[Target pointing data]
================

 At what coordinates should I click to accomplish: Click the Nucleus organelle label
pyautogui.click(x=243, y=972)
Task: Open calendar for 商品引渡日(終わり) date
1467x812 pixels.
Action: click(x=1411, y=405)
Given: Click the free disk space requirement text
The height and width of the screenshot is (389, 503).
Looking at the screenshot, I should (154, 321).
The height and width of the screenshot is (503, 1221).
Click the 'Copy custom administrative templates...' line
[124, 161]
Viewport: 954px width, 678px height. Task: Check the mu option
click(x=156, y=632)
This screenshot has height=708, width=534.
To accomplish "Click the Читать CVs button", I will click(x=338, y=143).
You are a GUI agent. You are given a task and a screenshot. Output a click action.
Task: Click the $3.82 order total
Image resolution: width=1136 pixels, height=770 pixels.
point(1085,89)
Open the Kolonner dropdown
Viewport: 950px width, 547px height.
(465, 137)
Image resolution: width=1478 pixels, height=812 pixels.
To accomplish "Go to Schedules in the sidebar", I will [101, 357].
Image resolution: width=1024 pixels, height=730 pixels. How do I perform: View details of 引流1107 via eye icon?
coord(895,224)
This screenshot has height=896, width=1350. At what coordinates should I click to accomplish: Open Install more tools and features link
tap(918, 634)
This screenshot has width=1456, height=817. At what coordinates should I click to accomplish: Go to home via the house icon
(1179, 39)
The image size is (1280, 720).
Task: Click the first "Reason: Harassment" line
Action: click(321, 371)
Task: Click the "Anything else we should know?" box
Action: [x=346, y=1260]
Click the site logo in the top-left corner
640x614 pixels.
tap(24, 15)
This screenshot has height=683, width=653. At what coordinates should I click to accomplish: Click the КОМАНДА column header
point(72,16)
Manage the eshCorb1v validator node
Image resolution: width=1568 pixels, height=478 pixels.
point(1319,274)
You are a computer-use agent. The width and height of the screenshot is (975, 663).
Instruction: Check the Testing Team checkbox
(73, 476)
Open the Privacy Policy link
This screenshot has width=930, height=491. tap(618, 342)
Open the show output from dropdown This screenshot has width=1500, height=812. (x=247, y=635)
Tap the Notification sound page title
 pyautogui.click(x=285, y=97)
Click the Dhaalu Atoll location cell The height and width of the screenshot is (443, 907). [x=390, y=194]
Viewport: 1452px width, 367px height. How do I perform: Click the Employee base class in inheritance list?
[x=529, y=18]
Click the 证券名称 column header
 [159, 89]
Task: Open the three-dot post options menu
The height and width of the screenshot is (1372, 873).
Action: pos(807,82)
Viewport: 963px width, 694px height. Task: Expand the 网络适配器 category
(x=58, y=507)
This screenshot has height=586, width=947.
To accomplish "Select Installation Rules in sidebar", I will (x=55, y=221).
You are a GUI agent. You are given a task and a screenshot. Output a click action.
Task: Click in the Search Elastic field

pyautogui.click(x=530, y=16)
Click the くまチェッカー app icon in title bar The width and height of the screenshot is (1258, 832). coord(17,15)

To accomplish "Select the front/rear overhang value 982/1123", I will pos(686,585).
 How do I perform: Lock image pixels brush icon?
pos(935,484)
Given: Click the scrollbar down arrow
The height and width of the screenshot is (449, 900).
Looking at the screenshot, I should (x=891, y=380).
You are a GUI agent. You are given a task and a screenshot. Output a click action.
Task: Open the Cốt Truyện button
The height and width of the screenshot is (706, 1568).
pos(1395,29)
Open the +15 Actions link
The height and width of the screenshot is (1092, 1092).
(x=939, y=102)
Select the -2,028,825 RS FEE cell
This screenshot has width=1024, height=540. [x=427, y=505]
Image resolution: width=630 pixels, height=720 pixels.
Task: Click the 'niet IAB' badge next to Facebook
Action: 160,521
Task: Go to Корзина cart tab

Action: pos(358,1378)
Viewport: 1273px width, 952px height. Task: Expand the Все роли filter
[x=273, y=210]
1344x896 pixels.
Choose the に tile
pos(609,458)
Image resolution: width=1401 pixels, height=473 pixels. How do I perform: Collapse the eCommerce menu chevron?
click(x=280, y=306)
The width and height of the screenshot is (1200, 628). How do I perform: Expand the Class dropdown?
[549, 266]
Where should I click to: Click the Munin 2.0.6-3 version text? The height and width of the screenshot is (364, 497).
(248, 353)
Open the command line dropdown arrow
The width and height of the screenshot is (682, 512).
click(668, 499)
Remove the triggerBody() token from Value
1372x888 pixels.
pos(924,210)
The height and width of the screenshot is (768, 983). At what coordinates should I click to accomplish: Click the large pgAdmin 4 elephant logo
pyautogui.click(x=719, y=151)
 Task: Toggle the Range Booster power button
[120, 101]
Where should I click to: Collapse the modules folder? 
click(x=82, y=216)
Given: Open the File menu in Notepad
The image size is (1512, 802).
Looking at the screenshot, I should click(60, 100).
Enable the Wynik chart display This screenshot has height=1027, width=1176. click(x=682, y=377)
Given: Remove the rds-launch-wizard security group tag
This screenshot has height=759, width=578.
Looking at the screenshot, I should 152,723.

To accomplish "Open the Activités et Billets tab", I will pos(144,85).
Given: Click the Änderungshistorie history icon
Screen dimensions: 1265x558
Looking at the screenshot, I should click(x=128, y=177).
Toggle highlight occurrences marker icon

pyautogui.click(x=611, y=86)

================

WORK TO DO: Copy out all of the data above, line by line, with no changes.

FINISHED ANSWER:
 At what coordinates should I click to accomplish: Click the Nucleus organelle label
pyautogui.click(x=243, y=972)
Task: Open calendar for 商品引渡日(終わり) date
1467x812 pixels.
Action: click(x=1411, y=405)
Given: Click the free disk space requirement text
The height and width of the screenshot is (389, 503).
Looking at the screenshot, I should (154, 321).
The height and width of the screenshot is (503, 1221).
Click the 'Copy custom administrative templates...' line
[124, 161]
Viewport: 954px width, 678px height. Task: Check the mu option
click(x=156, y=632)
This screenshot has height=708, width=534.
To accomplish "Click the Читать CVs button", I will click(x=338, y=143).
You are a GUI agent. You are given a task and a screenshot. Output a click action.
Task: Click the $3.82 order total
Image resolution: width=1136 pixels, height=770 pixels.
point(1085,89)
Open the Kolonner dropdown
Viewport: 950px width, 547px height.
(465, 137)
Image resolution: width=1478 pixels, height=812 pixels.
To accomplish "Go to Schedules in the sidebar", I will [101, 357].
Image resolution: width=1024 pixels, height=730 pixels. How do I perform: View details of 引流1107 via eye icon?
coord(895,224)
This screenshot has height=896, width=1350. At what coordinates should I click to accomplish: Open Install more tools and features link
tap(918, 634)
This screenshot has width=1456, height=817. At what coordinates should I click to accomplish: Go to home via the house icon
(1179, 39)
The image size is (1280, 720).
Task: Click the first "Reason: Harassment" line
Action: click(321, 371)
Task: Click the "Anything else we should know?" box
Action: [x=346, y=1260]
Click the site logo in the top-left corner
640x614 pixels.
tap(24, 15)
This screenshot has height=683, width=653. At what coordinates should I click to accomplish: Click the КОМАНДА column header
point(72,16)
Manage the eshCorb1v validator node
Image resolution: width=1568 pixels, height=478 pixels.
point(1319,274)
You are a computer-use agent. The width and height of the screenshot is (975, 663).
Instruction: Check the Testing Team checkbox
(73, 476)
Open the Privacy Policy link
This screenshot has width=930, height=491. tap(618, 342)
Open the show output from dropdown This screenshot has width=1500, height=812. (x=247, y=635)
Tap the Notification sound page title
 pyautogui.click(x=285, y=97)
Click the Dhaalu Atoll location cell The height and width of the screenshot is (443, 907). [x=390, y=194]
Viewport: 1452px width, 367px height. How do I perform: Click the Employee base class in inheritance list?
[x=529, y=18]
Click the 证券名称 column header
 [159, 89]
Task: Open the three-dot post options menu
The height and width of the screenshot is (1372, 873).
Action: pos(807,82)
Viewport: 963px width, 694px height. Task: Expand the 网络适配器 category
(x=58, y=507)
This screenshot has height=586, width=947.
To accomplish "Select Installation Rules in sidebar", I will (x=55, y=221).
You are a GUI agent. You are given a task and a screenshot. Output a click action.
Task: Click in the Search Elastic field

pyautogui.click(x=530, y=16)
Click the くまチェッカー app icon in title bar The width and height of the screenshot is (1258, 832). coord(17,15)

To accomplish "Select the front/rear overhang value 982/1123", I will pos(686,585).
 How do I perform: Lock image pixels brush icon?
pos(935,484)
Given: Click the scrollbar down arrow
The height and width of the screenshot is (449, 900).
Looking at the screenshot, I should (x=891, y=380).
You are a GUI agent. You are given a task and a screenshot. Output a click action.
Task: Open the Cốt Truyện button
The height and width of the screenshot is (706, 1568).
pos(1395,29)
Open the +15 Actions link
The height and width of the screenshot is (1092, 1092).
(x=939, y=102)
Select the -2,028,825 RS FEE cell
This screenshot has width=1024, height=540. [x=427, y=505]
Image resolution: width=630 pixels, height=720 pixels.
Task: Click the 'niet IAB' badge next to Facebook
Action: 160,521
Task: Go to Корзина cart tab

Action: pos(358,1378)
Viewport: 1273px width, 952px height. Task: Expand the Все роли filter
[x=273, y=210]
1344x896 pixels.
Choose the に tile
pos(609,458)
Image resolution: width=1401 pixels, height=473 pixels. How do I perform: Collapse the eCommerce menu chevron?
click(x=280, y=306)
The width and height of the screenshot is (1200, 628). How do I perform: Expand the Class dropdown?
[549, 266]
Where should I click to: Click the Munin 2.0.6-3 version text? The height and width of the screenshot is (364, 497).
(248, 353)
Open the command line dropdown arrow
The width and height of the screenshot is (682, 512).
click(668, 499)
Remove the triggerBody() token from Value
1372x888 pixels.
pos(924,210)
The height and width of the screenshot is (768, 983). At what coordinates should I click to accomplish: Click the large pgAdmin 4 elephant logo
pyautogui.click(x=719, y=151)
 Task: Toggle the Range Booster power button
[120, 101]
Where should I click to: Collapse the modules folder? 
click(x=82, y=216)
Given: Open the File menu in Notepad
The image size is (1512, 802).
Looking at the screenshot, I should click(60, 100).
Enable the Wynik chart display This screenshot has height=1027, width=1176. click(x=682, y=377)
Given: Remove the rds-launch-wizard security group tag
This screenshot has height=759, width=578.
Looking at the screenshot, I should 152,723.

To accomplish "Open the Activités et Billets tab", I will pos(144,85).
Given: Click the Änderungshistorie history icon
Screen dimensions: 1265x558
Looking at the screenshot, I should click(x=128, y=177).
Toggle highlight occurrences marker icon

pyautogui.click(x=611, y=86)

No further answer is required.